The genus Enterococcus encompasses a group of bacteria ubiquitous in nature. These organisms are recognized as normal inhabitants, or commensals, of the gastrointestinal tract in both humans and animals. While they typically coexist harmlessly within the gut, Enterococcus species possess a unique resilience. Their ability to survive outside the body and acquire resistance to antibiotics has elevated them to a position of significant concern in contemporary healthcare settings.
Basic Characteristics and Habitat
Enterococcus species are Gram-positive bacteria, appearing as spherical or ovoid cells clustered in pairs or short chains. They are facultative anaerobes, meaning they can produce energy and survive in environments with or without oxygen. This metabolic flexibility contributes to their hardiness and widespread distribution.
The gastrointestinal tract is their primary natural reservoir, where they are constantly exposed to bile salts and fluctuating conditions. Enterococci demonstrate impressive environmental tolerance, capable of withstanding temperatures from 10°C to 45°C and growing in high-salt concentrations, such as a 6.5% sodium chloride solution. Enterococcus faecalis and Enterococcus faecium are the two species most frequently isolated from human infections. E. faecalis is the more common commensal, while E. faecium is strongly associated with higher levels of antibiotic resistance.
Clinical Significance and Infection Types
Enterococcus transitions from a harmless gut resident to a pathogen when a patient’s natural barriers are breached or their immune system is compromised. These bacteria are primarily opportunistic pathogens, posing the greatest threat in hospital settings, especially to individuals with underlying illnesses or indwelling medical devices like catheters or prosthetic heart valves. The presence of these foreign materials provides a surface for the bacteria to colonize and form protective biofilms.
Enterococcus causes several distinct infection types. These include urinary tract infections (UTIs), common in catheterized patients, and infections within the abdominal cavity, often following surgery or trauma that disrupts the bowel. Invasive infections include bacteremia, a bloodstream infection that can carry a significant mortality rate, and endocarditis, a severe infection of the heart valves.
The Challenge of Antibiotic Resistance
The challenge in treating enterococcal infections stems from the bacteria’s inherent and acquired resistance to numerous classes of antibiotics. Enterococcus possesses intrinsic resistance to several drugs, notably all cephalosporins, a common type of beta-lactam antibiotic. This natural resistance is due to the structure of their cell wall components, which do not bind effectively to these medications. They also exhibit low-level resistance to aminoglycosides, a class of antibiotics that normally requires combination therapy to be effective against enterococci.
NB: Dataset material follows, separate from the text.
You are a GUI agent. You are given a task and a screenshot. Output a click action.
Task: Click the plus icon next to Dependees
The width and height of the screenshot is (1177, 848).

The most concerning development is the emergence of acquired resistance to vancomycin, a powerful glycopeptide antibiotic. These strains are known as Vancomycin-Resistant Enterococci (VRE), representing a serious public health threat in healthcare facilities. VRE is often found in E. faecium strains, which are adept at acquiring and sharing resistance genes.
The mechanism of vancomycin resistance involves a set of genes, most commonly vanA or vanB, which are often located on mobile genetic elements that can easily be transferred between bacteria. These genes enable the bacteria to alter the terminal structure of the peptidoglycan precursors used to build the cell wall. Instead of the typical D-alanyl-D-alanine (D-Ala-D-Ala) structure, resistant bacteria synthesize a D-alanyl-D-lactate (D-Ala-D-Lac) precursor. Vancomycin requires the D-Ala-D-Ala structure to bind and inhibit cell wall synthesis. This small change in the cell wall effectively prevents the drug from attaching, rendering the antibiotic ineffective. The presence of VRE complicates patient management, often leading to prolonged hospital stays and increased mortality.
Diagnosis and Management Approaches
Identifying an Enterococcus infection begins with culturing samples from the site of infection, such as urine, blood, or a wound. Once the organism is isolated, clinical laboratories perform species identification and an Antibiotic Susceptibility Test (AST) to determine which antibiotics are effective against the specific strain. This testing is important to identify VRE strains and to detect high-level resistance to aminoglycosides.
The treatment of enterococcal infections must be tailored based on the species and its resistance profile. For serious infections like endocarditis or meningitis caused by susceptible strains, a combination of a cell wall-active agent, such as ampicillin, and an aminoglycoside is often used to achieve a synergistic, bactericidal effect. When VRE is confirmed, the therapeutic options become severely limited, often requiring the use of newer, “last-resort” antibiotics.
Linezolid, an oxazolidinone antibiotic, is a primary option for VRE infections, and daptomycin, a lipopeptide, is also frequently used. Infection control practices are equally important, focusing on strict hand hygiene and patient isolation protocols to prevent the spread of VRE to other vulnerable individuals within the hospital environment.